_TU TAREA_.
Responde a las siguientes preguntas a partir del texto sobre López Obrador.
1. ¿A quién excluyeron López Obrador y Sheinbaum?
2. ¿Qué prometía AMLO si alcanzaba el poder?
3. ¿Qué dicen los mejicanos, según el texto, sobre cacarear?

_TEXTO EXTRAÍDO_.
El nuevo comunismo perfumado
Los españoles deben tener claro que la descortesía de López Obrador y Sheinbaum al excluir al rey no representa al pueblo mejicano. De hecho, define a los excluyentes más que al excluido, pues no ofende quien quiere, sino quien puede: maldición de perro flaco no llega. AMLO es un mesías frustrado que culpa al neoliberalismo, al colonialismo, al cambio climático o al cometa Halley de sus fracasos. Por ello, tras pasarse media vida con el puño en alto prometiendo el fin de la corrupción, de la pobreza y de la violencia si alcanzaba el poder, cuando al fin llega, poco cambia. Como dicen los mejicanos, cacarear es fácil: lo difícil es poner. Le aplica la letra de esa gran canción mejicana: «Sabes mejor que nadie que me fallaste / Que lo que prometiste se te olvidó / Sabes a ciencia cierta que me engañaste».

_DATOS PROPORCIONADOS_.
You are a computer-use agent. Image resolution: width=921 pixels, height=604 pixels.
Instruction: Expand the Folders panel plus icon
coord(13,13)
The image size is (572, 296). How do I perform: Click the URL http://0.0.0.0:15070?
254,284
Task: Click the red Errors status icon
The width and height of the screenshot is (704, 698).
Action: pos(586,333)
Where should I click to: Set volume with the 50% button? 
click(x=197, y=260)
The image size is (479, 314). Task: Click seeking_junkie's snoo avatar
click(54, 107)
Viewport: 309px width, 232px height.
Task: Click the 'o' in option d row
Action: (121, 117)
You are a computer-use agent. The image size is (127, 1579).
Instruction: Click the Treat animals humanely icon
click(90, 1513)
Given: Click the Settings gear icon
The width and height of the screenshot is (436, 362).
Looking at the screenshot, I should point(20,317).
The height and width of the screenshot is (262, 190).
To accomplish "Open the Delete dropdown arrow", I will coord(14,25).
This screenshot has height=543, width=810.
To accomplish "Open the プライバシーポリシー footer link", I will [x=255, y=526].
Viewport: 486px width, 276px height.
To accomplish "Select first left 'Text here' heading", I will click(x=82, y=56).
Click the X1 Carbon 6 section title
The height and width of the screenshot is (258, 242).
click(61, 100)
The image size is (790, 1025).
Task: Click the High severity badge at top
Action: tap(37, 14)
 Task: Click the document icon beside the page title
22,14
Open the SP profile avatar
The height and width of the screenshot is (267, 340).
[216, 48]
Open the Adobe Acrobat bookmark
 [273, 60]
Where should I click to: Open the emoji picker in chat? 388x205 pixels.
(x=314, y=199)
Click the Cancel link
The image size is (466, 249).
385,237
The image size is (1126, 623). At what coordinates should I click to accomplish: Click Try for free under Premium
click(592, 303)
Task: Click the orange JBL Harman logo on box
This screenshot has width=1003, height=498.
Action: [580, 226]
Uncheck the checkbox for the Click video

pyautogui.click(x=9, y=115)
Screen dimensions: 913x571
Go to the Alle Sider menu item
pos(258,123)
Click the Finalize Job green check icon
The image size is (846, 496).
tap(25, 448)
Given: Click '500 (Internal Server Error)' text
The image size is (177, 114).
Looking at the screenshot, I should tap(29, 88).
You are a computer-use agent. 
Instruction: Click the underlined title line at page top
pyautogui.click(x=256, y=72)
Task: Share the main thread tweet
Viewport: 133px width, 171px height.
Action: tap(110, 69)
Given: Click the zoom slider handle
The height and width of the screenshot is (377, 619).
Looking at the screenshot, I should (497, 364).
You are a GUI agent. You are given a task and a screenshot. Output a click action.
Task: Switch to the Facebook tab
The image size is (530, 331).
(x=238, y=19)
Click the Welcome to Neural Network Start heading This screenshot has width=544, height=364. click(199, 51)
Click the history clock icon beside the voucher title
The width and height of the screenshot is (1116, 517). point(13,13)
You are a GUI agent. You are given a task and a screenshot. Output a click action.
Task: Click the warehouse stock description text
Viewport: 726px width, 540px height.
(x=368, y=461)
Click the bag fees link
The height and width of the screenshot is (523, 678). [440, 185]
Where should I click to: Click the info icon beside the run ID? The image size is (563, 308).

_RESPUESTA ESCRITA_.
1. Al rey.
2. El fin de la corrupción, de la pobreza y de la violencia.
3. Que cacarear es fácil y lo difícil es poner.